(Fragmento. Novela. Mariposas Negras para un Asesino. Cuarta reimpresión 2015. Premio UNA-Palabra 2004).
- Este don Julián está en todas- exclamó Juancho-, de seguro estaba hace rato esperándonos y nos ha visto con una de las cámaras de circuito cerrado que tiene al frente del portón principal.
Henry no hizo ningún comentario: en efecto, pudo mirar en la entrada de la mansión unos muros de piedra con varios metros de altura que terminaban en unas puntas de lanza de hierro listas para empalar a cualquier intruso que tuviera la idea de traspasar sus límites. Las cámaras de televisión estaban a ambos lados de la puerta principal.

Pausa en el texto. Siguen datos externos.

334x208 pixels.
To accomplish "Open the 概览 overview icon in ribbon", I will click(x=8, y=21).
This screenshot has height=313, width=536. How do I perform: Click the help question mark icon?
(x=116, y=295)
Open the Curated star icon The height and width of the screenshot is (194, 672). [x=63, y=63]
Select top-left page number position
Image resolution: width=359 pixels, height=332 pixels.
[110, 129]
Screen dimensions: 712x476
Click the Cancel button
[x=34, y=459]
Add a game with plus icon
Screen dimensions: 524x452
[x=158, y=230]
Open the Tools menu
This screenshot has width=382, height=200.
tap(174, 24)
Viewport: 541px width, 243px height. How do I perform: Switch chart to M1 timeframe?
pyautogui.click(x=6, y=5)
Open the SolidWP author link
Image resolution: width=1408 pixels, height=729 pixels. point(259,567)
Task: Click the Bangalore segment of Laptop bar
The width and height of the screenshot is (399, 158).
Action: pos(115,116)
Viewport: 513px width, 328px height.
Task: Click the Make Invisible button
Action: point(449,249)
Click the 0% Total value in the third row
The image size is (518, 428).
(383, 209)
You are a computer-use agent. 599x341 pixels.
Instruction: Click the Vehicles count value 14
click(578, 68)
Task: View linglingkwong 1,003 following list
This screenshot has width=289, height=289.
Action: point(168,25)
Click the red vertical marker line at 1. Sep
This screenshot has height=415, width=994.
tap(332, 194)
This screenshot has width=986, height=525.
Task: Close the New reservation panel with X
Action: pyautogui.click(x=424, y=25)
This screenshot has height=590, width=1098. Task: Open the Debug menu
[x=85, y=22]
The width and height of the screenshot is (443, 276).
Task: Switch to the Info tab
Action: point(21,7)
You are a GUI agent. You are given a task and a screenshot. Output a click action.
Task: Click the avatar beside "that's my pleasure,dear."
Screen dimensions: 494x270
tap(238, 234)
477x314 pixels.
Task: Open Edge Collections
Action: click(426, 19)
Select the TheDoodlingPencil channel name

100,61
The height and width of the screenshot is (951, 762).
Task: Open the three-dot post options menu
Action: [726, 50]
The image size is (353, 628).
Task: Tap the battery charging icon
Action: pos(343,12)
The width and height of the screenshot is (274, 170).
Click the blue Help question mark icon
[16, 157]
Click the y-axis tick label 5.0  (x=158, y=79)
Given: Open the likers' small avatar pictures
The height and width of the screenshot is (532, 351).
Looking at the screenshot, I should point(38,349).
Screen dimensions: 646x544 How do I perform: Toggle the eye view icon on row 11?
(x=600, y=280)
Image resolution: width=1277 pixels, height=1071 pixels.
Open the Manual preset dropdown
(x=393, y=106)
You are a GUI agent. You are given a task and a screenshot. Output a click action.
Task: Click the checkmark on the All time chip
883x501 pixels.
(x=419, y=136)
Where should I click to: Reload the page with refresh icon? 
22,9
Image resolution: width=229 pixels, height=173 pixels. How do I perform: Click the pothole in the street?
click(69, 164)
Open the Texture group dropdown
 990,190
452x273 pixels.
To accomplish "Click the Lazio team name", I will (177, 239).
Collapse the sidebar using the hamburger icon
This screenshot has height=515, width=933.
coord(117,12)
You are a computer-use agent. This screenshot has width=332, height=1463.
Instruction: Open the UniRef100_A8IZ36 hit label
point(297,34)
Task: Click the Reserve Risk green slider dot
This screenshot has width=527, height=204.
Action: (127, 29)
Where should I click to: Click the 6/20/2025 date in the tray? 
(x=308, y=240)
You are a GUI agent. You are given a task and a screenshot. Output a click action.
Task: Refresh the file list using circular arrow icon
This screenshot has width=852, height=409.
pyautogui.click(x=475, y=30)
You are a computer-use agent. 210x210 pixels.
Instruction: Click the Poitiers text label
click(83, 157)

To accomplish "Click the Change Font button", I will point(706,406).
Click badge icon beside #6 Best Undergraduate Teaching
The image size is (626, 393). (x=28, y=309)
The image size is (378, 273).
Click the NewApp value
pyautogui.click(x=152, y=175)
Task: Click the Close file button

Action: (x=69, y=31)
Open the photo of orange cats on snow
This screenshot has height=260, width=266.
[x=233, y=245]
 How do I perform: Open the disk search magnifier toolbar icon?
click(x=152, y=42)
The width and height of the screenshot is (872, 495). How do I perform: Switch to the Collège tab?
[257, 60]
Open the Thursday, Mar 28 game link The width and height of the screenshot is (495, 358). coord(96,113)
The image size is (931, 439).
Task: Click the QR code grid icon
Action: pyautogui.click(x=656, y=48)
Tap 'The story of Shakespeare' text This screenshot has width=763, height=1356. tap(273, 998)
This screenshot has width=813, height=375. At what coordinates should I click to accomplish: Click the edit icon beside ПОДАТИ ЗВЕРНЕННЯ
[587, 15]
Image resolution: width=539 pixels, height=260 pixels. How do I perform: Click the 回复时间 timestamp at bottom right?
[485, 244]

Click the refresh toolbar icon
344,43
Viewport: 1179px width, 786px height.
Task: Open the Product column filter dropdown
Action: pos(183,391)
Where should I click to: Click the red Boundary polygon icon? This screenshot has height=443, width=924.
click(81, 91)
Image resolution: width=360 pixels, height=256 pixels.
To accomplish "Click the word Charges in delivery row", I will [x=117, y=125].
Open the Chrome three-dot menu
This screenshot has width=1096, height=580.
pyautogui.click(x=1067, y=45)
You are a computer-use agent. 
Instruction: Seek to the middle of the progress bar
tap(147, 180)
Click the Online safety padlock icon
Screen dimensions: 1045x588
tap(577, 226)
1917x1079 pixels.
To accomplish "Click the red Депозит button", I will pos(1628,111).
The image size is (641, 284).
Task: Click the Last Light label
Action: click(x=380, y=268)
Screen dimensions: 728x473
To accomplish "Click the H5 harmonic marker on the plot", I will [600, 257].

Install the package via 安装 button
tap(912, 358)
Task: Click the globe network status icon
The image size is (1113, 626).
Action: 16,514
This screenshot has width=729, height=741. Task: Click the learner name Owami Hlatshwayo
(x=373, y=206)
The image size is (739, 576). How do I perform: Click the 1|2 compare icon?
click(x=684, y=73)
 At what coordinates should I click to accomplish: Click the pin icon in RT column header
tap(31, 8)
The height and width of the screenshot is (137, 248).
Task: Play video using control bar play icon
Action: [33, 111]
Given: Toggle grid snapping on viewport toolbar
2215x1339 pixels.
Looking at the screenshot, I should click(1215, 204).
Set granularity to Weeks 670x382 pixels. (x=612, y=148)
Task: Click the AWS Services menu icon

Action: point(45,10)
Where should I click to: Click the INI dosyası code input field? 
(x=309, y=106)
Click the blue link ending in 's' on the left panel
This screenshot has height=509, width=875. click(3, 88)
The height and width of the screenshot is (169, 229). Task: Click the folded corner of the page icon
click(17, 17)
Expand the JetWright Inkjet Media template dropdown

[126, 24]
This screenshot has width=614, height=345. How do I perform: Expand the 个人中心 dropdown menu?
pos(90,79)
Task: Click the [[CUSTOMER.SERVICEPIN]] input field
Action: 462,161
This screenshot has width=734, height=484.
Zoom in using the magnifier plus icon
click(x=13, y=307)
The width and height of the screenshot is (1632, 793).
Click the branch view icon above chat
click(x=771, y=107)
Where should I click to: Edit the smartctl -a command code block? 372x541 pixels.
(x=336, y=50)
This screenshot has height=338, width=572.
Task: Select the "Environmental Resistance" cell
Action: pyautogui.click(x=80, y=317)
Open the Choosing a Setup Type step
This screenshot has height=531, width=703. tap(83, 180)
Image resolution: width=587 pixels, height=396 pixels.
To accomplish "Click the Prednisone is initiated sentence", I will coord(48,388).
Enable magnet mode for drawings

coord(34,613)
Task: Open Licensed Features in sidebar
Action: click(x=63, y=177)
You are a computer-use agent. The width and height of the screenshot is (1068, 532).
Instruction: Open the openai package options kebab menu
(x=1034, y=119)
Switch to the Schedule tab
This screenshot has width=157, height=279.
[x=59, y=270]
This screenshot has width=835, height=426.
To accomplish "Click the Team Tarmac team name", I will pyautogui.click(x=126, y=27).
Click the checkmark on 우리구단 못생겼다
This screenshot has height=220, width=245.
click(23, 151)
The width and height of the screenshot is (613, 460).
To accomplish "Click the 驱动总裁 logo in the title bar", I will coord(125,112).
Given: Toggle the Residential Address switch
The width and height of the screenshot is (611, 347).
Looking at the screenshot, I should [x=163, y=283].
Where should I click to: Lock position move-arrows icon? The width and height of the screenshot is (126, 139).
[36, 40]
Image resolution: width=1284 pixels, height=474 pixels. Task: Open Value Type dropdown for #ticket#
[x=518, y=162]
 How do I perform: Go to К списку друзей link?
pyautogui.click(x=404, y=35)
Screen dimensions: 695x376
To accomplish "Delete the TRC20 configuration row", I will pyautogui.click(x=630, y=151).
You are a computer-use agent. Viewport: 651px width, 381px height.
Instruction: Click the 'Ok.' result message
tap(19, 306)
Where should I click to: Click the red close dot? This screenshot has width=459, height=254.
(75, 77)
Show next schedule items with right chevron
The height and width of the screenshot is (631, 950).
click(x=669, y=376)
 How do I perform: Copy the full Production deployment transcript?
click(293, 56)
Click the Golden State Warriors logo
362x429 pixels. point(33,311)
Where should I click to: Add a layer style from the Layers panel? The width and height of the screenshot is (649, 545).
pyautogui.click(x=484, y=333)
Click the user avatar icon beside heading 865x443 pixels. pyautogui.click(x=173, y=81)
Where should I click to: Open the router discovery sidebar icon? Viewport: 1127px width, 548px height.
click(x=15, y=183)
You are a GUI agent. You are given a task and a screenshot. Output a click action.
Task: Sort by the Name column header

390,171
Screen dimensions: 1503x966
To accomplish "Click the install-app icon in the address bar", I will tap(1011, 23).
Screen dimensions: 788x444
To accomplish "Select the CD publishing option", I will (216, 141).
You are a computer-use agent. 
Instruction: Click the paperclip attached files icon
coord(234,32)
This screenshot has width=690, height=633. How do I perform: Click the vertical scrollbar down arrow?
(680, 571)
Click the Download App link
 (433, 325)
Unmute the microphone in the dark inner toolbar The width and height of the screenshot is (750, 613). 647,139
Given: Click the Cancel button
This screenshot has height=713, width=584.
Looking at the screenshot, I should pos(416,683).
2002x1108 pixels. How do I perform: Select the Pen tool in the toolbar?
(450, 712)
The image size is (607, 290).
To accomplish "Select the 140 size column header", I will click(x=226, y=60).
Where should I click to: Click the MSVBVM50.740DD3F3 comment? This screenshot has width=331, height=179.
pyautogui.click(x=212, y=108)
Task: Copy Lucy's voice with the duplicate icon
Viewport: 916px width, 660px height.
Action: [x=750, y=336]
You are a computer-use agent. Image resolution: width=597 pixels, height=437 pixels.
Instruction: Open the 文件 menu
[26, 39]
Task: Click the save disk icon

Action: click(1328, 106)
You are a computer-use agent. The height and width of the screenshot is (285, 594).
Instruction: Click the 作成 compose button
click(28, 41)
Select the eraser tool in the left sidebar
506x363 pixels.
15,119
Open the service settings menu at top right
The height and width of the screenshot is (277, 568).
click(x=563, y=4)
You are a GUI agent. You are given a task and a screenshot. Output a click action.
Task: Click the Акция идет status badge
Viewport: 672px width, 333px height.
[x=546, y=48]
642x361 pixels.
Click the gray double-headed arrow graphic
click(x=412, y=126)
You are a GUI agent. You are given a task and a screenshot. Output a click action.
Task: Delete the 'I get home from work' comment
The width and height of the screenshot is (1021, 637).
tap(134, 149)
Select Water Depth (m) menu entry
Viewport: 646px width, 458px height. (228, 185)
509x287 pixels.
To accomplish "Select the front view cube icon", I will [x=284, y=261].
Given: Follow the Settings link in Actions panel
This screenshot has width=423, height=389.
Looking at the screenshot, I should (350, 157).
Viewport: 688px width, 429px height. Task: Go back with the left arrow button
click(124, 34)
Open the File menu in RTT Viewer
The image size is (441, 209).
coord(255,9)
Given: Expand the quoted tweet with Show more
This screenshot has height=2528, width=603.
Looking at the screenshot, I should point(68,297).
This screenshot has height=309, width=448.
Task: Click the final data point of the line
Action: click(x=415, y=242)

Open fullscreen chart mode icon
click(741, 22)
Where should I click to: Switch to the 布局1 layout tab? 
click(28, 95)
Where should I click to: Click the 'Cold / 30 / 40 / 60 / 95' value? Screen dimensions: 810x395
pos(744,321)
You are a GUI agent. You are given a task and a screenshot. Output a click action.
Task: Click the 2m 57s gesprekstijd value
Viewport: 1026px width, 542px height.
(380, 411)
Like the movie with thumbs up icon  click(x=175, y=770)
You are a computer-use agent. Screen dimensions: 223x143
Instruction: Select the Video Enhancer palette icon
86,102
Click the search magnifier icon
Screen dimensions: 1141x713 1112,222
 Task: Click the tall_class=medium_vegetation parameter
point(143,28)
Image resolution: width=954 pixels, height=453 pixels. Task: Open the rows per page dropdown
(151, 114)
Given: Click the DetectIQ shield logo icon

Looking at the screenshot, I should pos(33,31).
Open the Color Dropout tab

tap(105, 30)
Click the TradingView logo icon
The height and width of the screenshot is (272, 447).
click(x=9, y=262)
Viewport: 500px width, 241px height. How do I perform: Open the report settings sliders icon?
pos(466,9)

Aceleró el carro y prosiguieron por espacio de unos quinientos metros hasta que se divisó la enorme mansión. Llegaron al pórtico, la puerta se abrió y un joven de escasos veintisiete años les hizo saber que don Julián estaba esperando en su dormitorio.
La mansión era tan grande como se miraba por fuera. Su estilo se aproximaba a la construcción de un templo griego. Lo primero que llamó la atención a Henry fue su gran luminosidad. La mansión era de mármol gris pálido y de colores cremas, contrario a lo que se había imaginado: oscura y de contraluces.
En el recibidor el piso de mármol estaba adornado por un mosaico con figuras de tres delfines que seguían las naves de Odiseo. Cuando ingresaron al primer salón, Henry observó al lado de un gran espejo un óleo en donde Belerofonte mata a la Quimera...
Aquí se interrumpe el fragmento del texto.